▶ Collected data entries:
________________________________________

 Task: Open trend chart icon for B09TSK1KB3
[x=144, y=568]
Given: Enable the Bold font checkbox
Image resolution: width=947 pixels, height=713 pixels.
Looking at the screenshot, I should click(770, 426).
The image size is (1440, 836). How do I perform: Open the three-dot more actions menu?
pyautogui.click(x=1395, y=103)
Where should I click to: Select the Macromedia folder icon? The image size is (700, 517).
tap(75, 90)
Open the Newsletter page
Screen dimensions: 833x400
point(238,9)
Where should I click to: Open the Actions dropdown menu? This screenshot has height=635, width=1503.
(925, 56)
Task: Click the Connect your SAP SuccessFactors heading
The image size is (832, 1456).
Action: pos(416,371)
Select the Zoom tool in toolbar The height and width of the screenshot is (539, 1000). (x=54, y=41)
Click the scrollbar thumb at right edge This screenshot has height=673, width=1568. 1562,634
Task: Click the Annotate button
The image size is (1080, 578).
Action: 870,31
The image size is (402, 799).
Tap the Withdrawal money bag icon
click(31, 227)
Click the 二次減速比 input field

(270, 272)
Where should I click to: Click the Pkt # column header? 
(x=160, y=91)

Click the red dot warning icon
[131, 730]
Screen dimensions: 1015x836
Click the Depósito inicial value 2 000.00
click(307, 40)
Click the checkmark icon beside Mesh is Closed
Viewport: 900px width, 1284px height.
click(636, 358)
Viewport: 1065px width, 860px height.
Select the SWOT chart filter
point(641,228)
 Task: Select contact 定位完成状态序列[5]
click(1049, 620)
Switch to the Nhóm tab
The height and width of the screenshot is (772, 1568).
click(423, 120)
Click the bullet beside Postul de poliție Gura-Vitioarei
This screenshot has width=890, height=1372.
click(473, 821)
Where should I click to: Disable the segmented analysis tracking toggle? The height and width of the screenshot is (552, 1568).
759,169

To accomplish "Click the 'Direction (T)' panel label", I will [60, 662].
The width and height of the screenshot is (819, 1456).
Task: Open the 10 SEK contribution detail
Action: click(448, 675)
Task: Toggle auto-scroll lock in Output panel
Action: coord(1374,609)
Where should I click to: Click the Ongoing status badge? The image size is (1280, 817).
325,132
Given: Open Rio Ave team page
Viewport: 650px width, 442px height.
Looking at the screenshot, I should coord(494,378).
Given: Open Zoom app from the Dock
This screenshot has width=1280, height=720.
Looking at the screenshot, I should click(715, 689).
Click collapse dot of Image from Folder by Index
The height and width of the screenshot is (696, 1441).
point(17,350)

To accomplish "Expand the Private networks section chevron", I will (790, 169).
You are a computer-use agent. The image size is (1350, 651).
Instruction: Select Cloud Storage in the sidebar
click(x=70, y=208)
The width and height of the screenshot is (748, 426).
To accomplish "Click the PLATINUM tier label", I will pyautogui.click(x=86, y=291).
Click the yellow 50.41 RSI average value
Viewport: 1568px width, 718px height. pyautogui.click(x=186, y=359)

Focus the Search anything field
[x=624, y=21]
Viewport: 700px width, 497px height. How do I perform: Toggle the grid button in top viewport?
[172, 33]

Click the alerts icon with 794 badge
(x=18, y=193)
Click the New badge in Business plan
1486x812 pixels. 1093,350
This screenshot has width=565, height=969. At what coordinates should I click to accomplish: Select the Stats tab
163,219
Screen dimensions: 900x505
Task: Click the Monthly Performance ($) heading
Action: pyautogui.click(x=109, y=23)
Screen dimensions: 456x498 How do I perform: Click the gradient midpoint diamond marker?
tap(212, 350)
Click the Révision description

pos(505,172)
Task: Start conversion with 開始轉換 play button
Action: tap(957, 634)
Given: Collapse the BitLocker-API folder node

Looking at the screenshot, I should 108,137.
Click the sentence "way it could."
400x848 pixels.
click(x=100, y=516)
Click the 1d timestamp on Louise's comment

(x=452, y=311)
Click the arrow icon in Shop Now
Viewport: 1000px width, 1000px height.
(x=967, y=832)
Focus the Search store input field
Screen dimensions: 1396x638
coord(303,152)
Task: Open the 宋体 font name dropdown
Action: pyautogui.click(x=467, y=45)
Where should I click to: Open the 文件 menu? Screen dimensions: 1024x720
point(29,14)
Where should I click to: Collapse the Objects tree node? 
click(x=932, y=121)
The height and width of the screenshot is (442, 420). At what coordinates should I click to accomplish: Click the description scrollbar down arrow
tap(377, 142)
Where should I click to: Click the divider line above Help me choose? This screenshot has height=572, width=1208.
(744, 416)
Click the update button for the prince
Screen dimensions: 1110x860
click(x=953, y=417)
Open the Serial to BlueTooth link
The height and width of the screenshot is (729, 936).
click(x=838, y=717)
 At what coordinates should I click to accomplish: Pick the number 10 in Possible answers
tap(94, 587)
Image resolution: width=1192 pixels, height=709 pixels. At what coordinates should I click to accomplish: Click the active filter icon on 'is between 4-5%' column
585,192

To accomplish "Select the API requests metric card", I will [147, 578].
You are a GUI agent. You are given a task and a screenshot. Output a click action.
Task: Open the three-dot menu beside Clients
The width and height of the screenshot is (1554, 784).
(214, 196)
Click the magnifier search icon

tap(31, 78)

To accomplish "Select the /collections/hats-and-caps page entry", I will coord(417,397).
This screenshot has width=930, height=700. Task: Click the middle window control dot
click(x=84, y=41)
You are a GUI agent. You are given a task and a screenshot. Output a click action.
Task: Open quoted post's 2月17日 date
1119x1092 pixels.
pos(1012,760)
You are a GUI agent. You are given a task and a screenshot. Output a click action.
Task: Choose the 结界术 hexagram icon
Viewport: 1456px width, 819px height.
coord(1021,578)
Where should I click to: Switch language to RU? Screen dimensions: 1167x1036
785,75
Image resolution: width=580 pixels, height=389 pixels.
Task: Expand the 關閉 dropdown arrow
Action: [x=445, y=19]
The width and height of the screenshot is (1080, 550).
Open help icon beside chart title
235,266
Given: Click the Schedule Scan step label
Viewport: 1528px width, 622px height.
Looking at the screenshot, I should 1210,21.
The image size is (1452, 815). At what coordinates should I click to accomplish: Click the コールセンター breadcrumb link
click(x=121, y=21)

________________________________________

▶ What the task requires: If a line in the records contains the string "Zoom", copy it out.

▶ Response to the task:
Select the Zoom tool in toolbar The height and width of the screenshot is (539, 1000). (x=54, y=41)
Given: Open Zoom app from the Dock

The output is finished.